Wednesday, December 24, 2014

My 10 Best reads from 2014

Cacoethes scribendi, though sounds like a spell out of some wizard's mouth, is ancient greek for 'insatiable desire to write'.  Kind of, but not exactly hypergraphia, and No! I am not going to have an epileptic seizure. But I certainly was on the borderline this evening. After running through my daily chores I was back in my room in the evening.  Only to find that the better half of my bed, usually strewn with all the current, future and the long past reading, was as all clear. Certainly someone had bulldozed through my room and deemed it fit to rid me of those mental manacles. But they really are like those tiny little wormholes that transport you to another dimension. Some that did transport me to another space are here in my list of 10 Best Books I read in 2014


I wouldn't disagree with The Guardian when they call it a meditation on writing. The plot or rather the plots are such that one is riled up at the authors audacity to play with the reader's patience but at the same time Calvino weaves such a narrative that this book is an absolute page turner. 











2. Nine Lives by William Dalrymple


I bought this book from an old and much loved bookshop in Bangalore and perks of buying from a bookshop; it turned out to be a collector's edition.

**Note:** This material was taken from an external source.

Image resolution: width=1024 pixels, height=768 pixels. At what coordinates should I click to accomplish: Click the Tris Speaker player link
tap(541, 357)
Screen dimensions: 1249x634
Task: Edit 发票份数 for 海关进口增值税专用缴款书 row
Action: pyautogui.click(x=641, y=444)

The book goes by the subtitle of 'In Search of the Sacred in Modern India' and indeed does help us find that. It traces the lives of a Jain nun, a Buddhist Monk from Tibet, a bibi in Pakistan among the 9 lives that this beautifully brings to life as one flips through the pages.







3. Three Cups of Tea by Greg Mortenson and David Oliver Relin

This is another of my books from the days in Bangalore and is specially relevant in gory times as now, in the aftermath of the terrorist attack on a school in Peshawar. It is a real story in which Greg Mortenson, by a terrifying turn of circumstances while trying to climb K2 had a near death experience only to be nursed back to life by a village in Pakistan. What follows is the story of one man's resolve, defying all threats to his life, to build schools in tribal areas of Pakistan. 







This was a book a friend had suggested me to read and it was quite unlike others that I read this year. It did not have a central message or a philosophical idea that one could extract but instead was a reflection of society as it exists. This book by the 2003 Nobel Prize winner Coetzee captures the vicissitudes of a lascivious professor of Romantic Poetry at the University of Cape Town living in a South African society that had still not recovered from the apartheid era. 





                                

One question that has intrigued the thinking being for the longest of time is that about the purpose of life. What is the motivation for us to live? What is the purpose of our lives? Are we of any significance in the cosmic puzzle? These are questions that one can spend a lifetime trying to find answers to, yet no one has come near the ultimate truth. Frankl was an Austrian professor of neurology and psychiatry and a survivor of the Holocaust. In this book he  expounds on the human need to find meaning in life. He liberally quotes Nietzsche in his quest to understand the 'motivation to live' of those incarcerated in the concentration camps. Quoting Nietzsche he says ' He who has a why to live can bear with almost any how'. 





This chronicle of Argentine revolutionary Che Guevara's  through Latin America is an innocent background to Che's ideological foundation. A bike adventure through Latin America brought Che closer to the reality of his land and his diaries beautifully capture his feelings of the time. 










As the title suggests, this tome of over 700 pages, gives us an insight into India's History after Independence. I became an admirer of Guha's writing when I first read his collection of essays  Patriots and Partisans, the writing was such that I inevitably followed his work in India After Gandhi.  To make sense of the times that we live in, an insight into history has become a necessity if we are to save ourselves from the propaganda being spun all around us. In a non-partisan manner, the book talks about the democratic foundations of our nation and how various threats to its existence were bravely fought by a united yet diverse Indian society. If you want to understand the politics of today in a non-cacophonous way then this is the book to read. 


                                 

There are few people in History who have influenced the present as much as Henry Kissinger has. He was and remains an enigma to most. The former US Secretary of State was one of the most influential diplomat of his times, one whose popularity surpassed that of President Nixon under whom he served. This book also introduces one to the grim reality that the ideological war between the Soviet Union and USA led to millions of deaths across the world. I cannot help but recall 'When two elephants fight, the grass underneath gets trampled'.






This is the most incredible book on equations I have read to date, yes of course other than my book on differential equations. If quantum mechanics or Einsteins relativity have always befuddled you, then this is the book that you definitely don't want to miss reading. Those who had some problem understanding Interstellar this book may be of some help. The section on the Bell curve is so brilliantly written that I could make sense of Normal Distribution that I studied two years ago only recently. I loved it so much that I gifted this book to many this year.






Yes, it is quite a disgrace that I read this epic novel only this year. No other book left me in so much of a haze as this one. The whole philosophy of Ayn Rand, makes you a rebel for sometime and stays with you forever. However, the power of the book is such that months after having read it I am still trying to give it a place in my life. This is a book that one must read, no matter how much one agrees or disagrees with the author's philosophy.